--- TEXT BLOCK ---
++++++

"Soft Brexit alienates people and no-deal terrifies them" | Copyright: iStock

Soft Brexit alienates people and no-deal terrifies them: a people’s vote is getting likelier by the week

I shall say these words for the first and, I very much hope, only time: listen to Boris Johnson.

No, really. Listen to what he had to say in his resignation letter and resignation speech last month. It is the key to understanding why a people’s vote on Brexit is becoming likelier by the week.

In his letter to Theresa May, the sorely lamented former foreign secretary wrote this: “The British government has spent decades arguing against this or that EU directive, on the grounds that it was too burdensome or ill-thought out. We are now in the ludicrous position of asserting that we must accept huge amounts of precisely such EU law, without changing an iota, because it is essential for our economic health – and when we no longer have any ability to influence these laws as they are made.”

He is absolutely right. The bumbling egomaniac has actually told the truth.

Even if the Chequers deal were to be accepted by the EU, it would represent a total failure for Leavers and Remainers. Leavers hate it because it was not remotely the Brexit they were promised; Remainers hate it because it keeps us outside the decision-making rooms and leaves us with no option but to accept rules we did not help create. The deal offers us less sovereignty, less influence and less control than we have now. It paves a road towards permanent integration without any say on how that integration develops or manifests itself. Nobody was voting for Britain to become a Brussels lobbyist in nation-state form.

++++++

Item position entries
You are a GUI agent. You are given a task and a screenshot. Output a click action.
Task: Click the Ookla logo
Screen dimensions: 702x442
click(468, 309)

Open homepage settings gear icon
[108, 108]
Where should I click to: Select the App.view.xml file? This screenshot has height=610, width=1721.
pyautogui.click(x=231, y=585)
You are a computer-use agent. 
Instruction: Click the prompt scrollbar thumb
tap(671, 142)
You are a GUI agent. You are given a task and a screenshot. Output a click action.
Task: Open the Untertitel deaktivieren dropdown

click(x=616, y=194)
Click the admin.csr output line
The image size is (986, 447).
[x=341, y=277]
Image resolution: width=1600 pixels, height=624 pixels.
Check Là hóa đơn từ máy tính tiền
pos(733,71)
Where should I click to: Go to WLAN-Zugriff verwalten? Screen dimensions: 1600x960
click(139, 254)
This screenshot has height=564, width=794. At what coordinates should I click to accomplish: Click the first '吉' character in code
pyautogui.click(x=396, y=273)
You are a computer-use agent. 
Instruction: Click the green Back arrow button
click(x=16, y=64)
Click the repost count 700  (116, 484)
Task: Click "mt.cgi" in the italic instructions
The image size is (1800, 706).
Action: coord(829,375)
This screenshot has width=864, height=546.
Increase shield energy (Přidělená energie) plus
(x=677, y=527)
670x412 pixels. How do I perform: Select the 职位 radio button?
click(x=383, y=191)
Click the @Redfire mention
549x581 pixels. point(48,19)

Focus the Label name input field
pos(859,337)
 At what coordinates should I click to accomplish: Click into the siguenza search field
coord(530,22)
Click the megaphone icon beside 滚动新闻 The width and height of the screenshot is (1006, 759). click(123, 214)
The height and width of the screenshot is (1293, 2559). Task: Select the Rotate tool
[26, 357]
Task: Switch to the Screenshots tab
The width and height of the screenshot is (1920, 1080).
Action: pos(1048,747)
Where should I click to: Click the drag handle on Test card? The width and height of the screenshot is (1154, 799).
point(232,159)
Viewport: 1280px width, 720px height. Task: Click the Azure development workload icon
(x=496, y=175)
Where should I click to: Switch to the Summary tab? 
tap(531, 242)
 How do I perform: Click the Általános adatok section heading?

++++++

--- WHAT THIS EXERCISE ASKS ---
1 > Translate this sentence from the Brexit column into Spanish: "The deal offers us less sovereignty, less influence and less control than we have now."
2 > Write the next few paragraphs of the Brexit column, picking up after its final sentence.

--- TASK ANSWERS ---
1 > El acuerdo nos ofrece menos soberanía, menos influencia y menos control de los que tenemos ahora.

2 >
As such, its chances of being adopted in the Commons are precisely nil. Brexiters have already lined up to shoot it down, and Labour will never support it. This is partly through principle (the deal does not offer a customs union which is Labour policy) and otherwise pure politics: Labour knows that defeating May on the Brexit deal is their surest route to an early general election and the prospect of power.

The Chequers deal and White Paper already delivered a spurt of momentum for the People’s Vote campaign, with Justine Greening the first prominent Tory (with respect to Anna Soubry) to endorse it. The resignations of David Davis and our aforementioned new ally Boris Johnson have fed the sense of chaotic malaise. The realisation is growing that you cannot heal a divided nation with a fudge detested by almost everyone.

But here’s where it gets more complicated. The Chequers deal stands absolutely no chance of being accepted in Brussels. The EU has been clear for two years that the island of Ireland must have an open border, and the EU single market cannot be cherry-picked. May has ignored both these red lines.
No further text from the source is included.